Pfizer to seek emergency vaccine OK Friday, doses could ship in 24 hours: Azar
Pharmaceutical companies Pfizer and partner BioNTech will seek emergency government approval for their coronavirus vaccine on Friday, Health and Human Services Secretary Alex Azar said, paving the way for millions of doses to be distributed within 24 hours.
“We will ship millions of doses of vaccine within 24 hours of FDA approval. So my message is hope and help are on the way,” Azar said Thursday as he announced the pending emergency use application during a White House coronavirus task force briefing.
Pfizer’s German partner BioNTech had said this week that it would seek the emergency approval for the vaccine, which showed 94.5 percent efficacy in clinical trials.
Vice President Mike Pence said at the briefing that “literally, we could well be a matter of just a few weeks away from a vaccine being available across this country for the most vulnerable among us.”
Officials did not take questions during the briefing, at which health authorities including immunologist Dr. Anthony Fauci urged the public to avoid spreading the virus amid a cold-weather surge in new cases.
The Pfizer vaccine requires ultra-cold storage, but task force leaders said at the briefing that distribution was ready to go.
Azar said “there is light at the end of the tunnel, this isn’t forever.” He said a second drugmaker, Moderna, is likely to also seek permission for its vaccine, which was 95 percent effective and does not require special ultra-cold storage.
“For the last two weeks, we’ve seen just unprecedented historic news about vaccines. Two vaccines, each with 95 percent efficacy, rivaling the 98 percent accuracy of our measles vaccine, produced in some of the largest vaccine clinical trials ever conducted in history — over 40,000 patients in each of these clinical trials demonstrating good safety profiles,” Azar said.
“BioNTech has announced that tomorrow they intend to file for emergency use authorization at the FDA. We would expect to see Moderna filing soon also. We also have this comprehensive distribution plan that … builds on a public-private partnership … with a goal to make the distribution of this vaccine as convenient to you as the flu vaccine is.”
Earlier this week, Azar said the US could distribute 40 million doses of the Pfizer and Moderna vaccines by the end of the year.
Army Gen. Gustave Perna, chief operating officer of the task force’s Operation Warp Speed, shared flow charts for the “relatively simple” rapid distribution of vaccines that are approved.

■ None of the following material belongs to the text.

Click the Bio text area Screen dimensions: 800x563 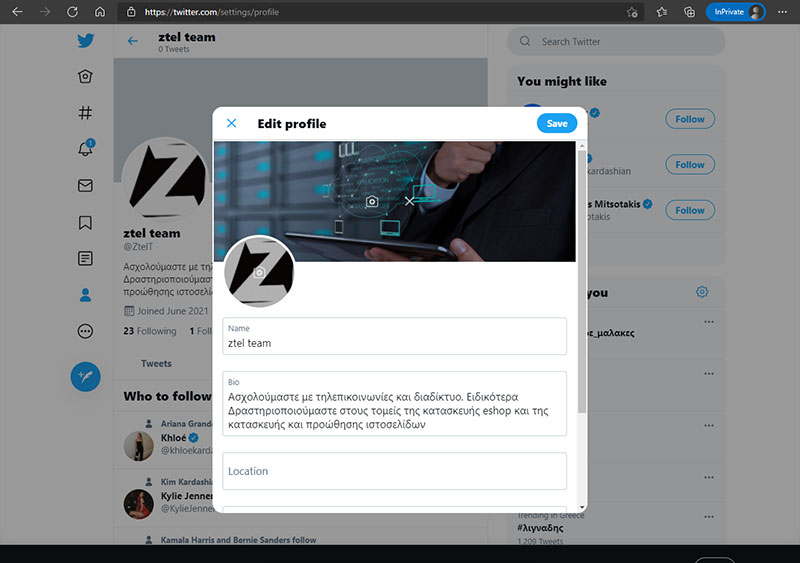click(x=395, y=410)
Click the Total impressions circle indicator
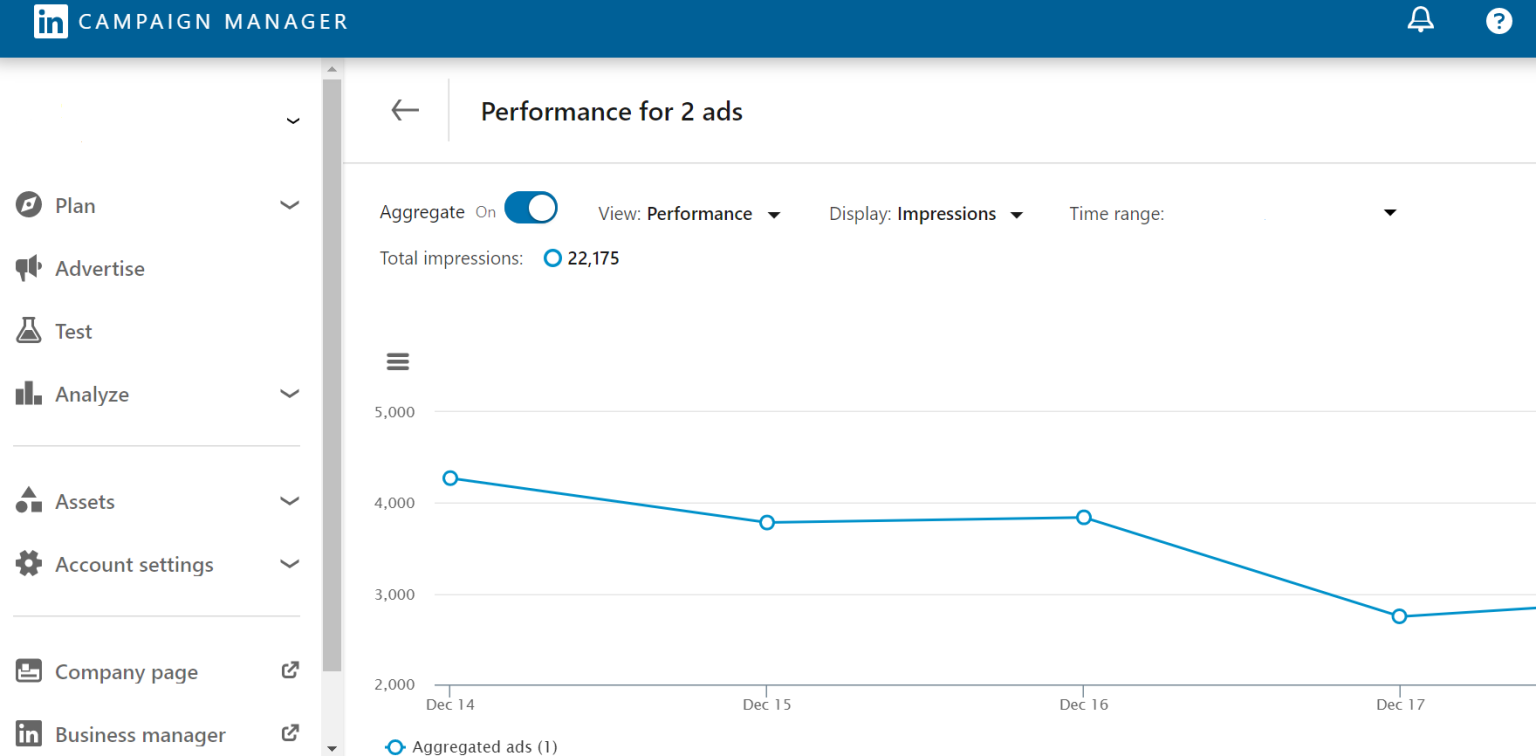1536x756 pixels. pyautogui.click(x=552, y=258)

Perna said Pfizer is “capable of distributing on their own. They will utilize FedEx and UPS in order to execute distribution.”
“Simultaneously we will ship ancillary kits, needles, syringes, alcohol wipes and the dilutant required for the vaccine to meet the vaccine at the end-state facilities,” Perna said. “For the Moderna vaccine, what we’re going to do is meet up the vaccine with the ancillary kits at a distribution warehouse, we’re going to put them together, and then we’re going to distribute to FedEx and UPS down to our distribution sites.”
Perna said the vaccine doses will be shipped to “any place that a state wants to administer a vaccine” and that 100 million kits have been prepared for the vaccines, meaning supply shortages won’t slow the process.
“We can go to one place in a state or we can go to 10,000 places in a state,” Perna said.